Written task a ▸
Write out the stretch of the YQL tutorial from "The next step is to define" through "the REST query." again, replacing "funfacts" with "tvfacts".

Quoted text ▸
Tutorial: scraping and turning a web site into a widget with YQL
During the mentoring sessions at last weekend’s Young Rewired State one of the most asked questions was how you can easily re-use content on the web. The answer I gave was by using YQL and I promised a short introduction to the topic so here it is. What we are going to do here and now is to turn a web sites into a widget with YQL and a few lines of JavaScript:
Say you have a web site with a list of content and you want to turn it into widget to include in other web sites. For example this list of funny TV facts (which is really a Usenet classic). The first thing you need to do with this is to find out its structure, either by looking at the source code of the page or by using Firebug:
If you right-click on the item in Firebug you can get the XPATH to the element you want to reach – we’ll need this later. In this case the xpath is /html/body/ul/li[92] which gets us that single element. If we want all TV facts, then we need to shorten this to //ul/li.
The next step is to go to the YQL console and enter the following statement.
select * from html where url='http://www.dcs.gla.ac.uk/~joy/fun/jokes/TV.html' and xpath='//ul/li'
This follows the syntax select * from html where url='{url}' and xpath='{xpath}'. This will result in YQL pulling the page content and giving it back to us as XML:
Notice that YQL has inserted P elements in the results. This is because YQL runs the XML through HTML Tidy to remove invalid HTML. This means that we need to alter our XPATH to be //ul/li/p to get to the texts.
The next step is to define the output format as JSON, define a callback function with the name funfacts, hit the test button, wait for the results and copy and paste the REST query.
That’s all you need to do. You will now have the HTML as a JavaScript-readable object and all you need to do is to define a function called funfacts that gets the data from YQL and add another SCRIPT node with the REST URL you copied from YQL as the src attribute:
<script>
function funfacts(o){
}
</script>
<script src="http://query.yahooapis.com/v1/public/yql?q=select%20*%20from%20html%20where%20url%3D'http%3A%2F%2Fwww.dcs.gla.ac.uk%2F~joy%2Ffun%2Fjokes%2FTV.html'%20and%20xpath%3D'%2F%2Fli%2Fp'&format=json&callback=funfacts"></script>
The function will get the data from YQL as you were able to see in the console. Therefore getting to the TV facts is as easy as accessing o.query.results.p.

Written task b ▸
Output the stretch of the rows from the line containing "Click the purple" through the last row, exactly as it stands.

Entries shown ▸
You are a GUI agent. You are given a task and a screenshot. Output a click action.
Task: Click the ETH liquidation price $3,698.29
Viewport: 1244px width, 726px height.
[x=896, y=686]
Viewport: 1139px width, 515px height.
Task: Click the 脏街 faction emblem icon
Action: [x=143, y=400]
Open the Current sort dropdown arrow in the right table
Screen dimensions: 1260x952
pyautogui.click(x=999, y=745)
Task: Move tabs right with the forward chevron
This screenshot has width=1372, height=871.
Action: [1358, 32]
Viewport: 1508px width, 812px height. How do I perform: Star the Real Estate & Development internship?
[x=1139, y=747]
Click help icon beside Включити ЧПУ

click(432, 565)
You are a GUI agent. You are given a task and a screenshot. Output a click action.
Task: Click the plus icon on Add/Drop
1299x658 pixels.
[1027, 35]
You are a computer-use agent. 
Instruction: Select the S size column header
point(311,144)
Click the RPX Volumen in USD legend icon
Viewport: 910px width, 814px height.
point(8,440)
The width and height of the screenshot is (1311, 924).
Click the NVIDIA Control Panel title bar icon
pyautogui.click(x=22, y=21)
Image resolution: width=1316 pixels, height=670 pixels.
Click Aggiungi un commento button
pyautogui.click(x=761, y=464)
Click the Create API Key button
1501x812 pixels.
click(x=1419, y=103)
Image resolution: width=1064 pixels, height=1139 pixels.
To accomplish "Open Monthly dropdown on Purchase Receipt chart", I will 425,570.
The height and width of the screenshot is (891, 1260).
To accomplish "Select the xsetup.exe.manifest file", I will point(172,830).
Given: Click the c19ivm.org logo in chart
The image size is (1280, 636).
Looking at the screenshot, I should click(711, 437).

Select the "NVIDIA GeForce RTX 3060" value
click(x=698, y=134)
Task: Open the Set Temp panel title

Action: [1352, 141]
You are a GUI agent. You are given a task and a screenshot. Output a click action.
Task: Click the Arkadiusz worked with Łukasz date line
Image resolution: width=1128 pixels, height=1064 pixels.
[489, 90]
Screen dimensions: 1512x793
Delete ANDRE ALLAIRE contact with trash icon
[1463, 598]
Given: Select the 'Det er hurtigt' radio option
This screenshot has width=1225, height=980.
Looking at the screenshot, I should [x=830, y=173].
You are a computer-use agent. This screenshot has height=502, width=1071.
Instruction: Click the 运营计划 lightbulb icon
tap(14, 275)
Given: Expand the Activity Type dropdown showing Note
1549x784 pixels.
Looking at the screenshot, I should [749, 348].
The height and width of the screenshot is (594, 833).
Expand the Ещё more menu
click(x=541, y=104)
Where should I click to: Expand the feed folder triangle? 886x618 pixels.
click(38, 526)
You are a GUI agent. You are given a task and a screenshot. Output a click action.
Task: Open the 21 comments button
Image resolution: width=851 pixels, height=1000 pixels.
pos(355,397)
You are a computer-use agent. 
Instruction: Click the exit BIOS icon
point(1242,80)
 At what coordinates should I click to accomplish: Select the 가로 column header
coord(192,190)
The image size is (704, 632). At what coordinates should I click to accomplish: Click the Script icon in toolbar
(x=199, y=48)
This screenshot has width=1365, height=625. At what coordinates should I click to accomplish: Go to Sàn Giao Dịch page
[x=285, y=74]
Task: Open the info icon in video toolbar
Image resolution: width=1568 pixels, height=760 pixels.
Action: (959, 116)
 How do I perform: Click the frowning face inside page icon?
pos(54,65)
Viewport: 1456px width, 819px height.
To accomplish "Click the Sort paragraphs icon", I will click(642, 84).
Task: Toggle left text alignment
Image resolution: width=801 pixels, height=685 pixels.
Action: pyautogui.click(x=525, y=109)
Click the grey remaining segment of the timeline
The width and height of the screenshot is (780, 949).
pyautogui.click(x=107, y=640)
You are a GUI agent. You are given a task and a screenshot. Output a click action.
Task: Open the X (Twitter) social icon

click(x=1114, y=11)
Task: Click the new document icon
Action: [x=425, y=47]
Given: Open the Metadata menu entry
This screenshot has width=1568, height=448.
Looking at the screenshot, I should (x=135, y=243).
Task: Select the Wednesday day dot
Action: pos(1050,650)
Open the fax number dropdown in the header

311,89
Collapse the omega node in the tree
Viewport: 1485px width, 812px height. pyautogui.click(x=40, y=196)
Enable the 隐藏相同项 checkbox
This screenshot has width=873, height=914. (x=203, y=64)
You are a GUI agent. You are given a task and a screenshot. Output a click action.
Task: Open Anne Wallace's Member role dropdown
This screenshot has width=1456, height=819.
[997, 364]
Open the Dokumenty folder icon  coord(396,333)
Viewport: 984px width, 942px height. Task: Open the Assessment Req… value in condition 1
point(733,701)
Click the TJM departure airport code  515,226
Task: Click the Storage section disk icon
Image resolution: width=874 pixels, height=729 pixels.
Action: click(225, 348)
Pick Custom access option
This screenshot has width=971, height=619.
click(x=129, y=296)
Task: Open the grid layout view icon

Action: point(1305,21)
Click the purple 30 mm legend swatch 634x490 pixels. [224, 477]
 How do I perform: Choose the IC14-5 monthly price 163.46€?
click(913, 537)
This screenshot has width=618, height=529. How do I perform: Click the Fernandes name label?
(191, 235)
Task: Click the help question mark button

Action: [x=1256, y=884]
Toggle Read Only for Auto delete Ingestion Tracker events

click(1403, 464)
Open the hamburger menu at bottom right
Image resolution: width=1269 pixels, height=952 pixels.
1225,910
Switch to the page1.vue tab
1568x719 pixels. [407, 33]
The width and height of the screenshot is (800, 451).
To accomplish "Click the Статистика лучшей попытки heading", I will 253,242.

Task answer a ▸
The next step is to define the output format as JSON, define a callback function with the name tvfacts, hit the test button, wait for the results and copy and paste the REST query.

Task answer b ▸
Click the purple 30 mm legend swatch 634x490 pixels. [224, 477]
 How do I perform: Choose the IC14-5 monthly price 163.46€?
click(913, 537)
This screenshot has width=618, height=529. How do I perform: Click the Fernandes name label?
(191, 235)
Task: Click the help question mark button

Action: [x=1256, y=884]
Toggle Read Only for Auto delete Ingestion Tracker events

click(1403, 464)
Open the hamburger menu at bottom right
Image resolution: width=1269 pixels, height=952 pixels.
1225,910
Switch to the page1.vue tab
1568x719 pixels. [407, 33]
The width and height of the screenshot is (800, 451).
To accomplish "Click the Статистика лучшей попытки heading", I will 253,242.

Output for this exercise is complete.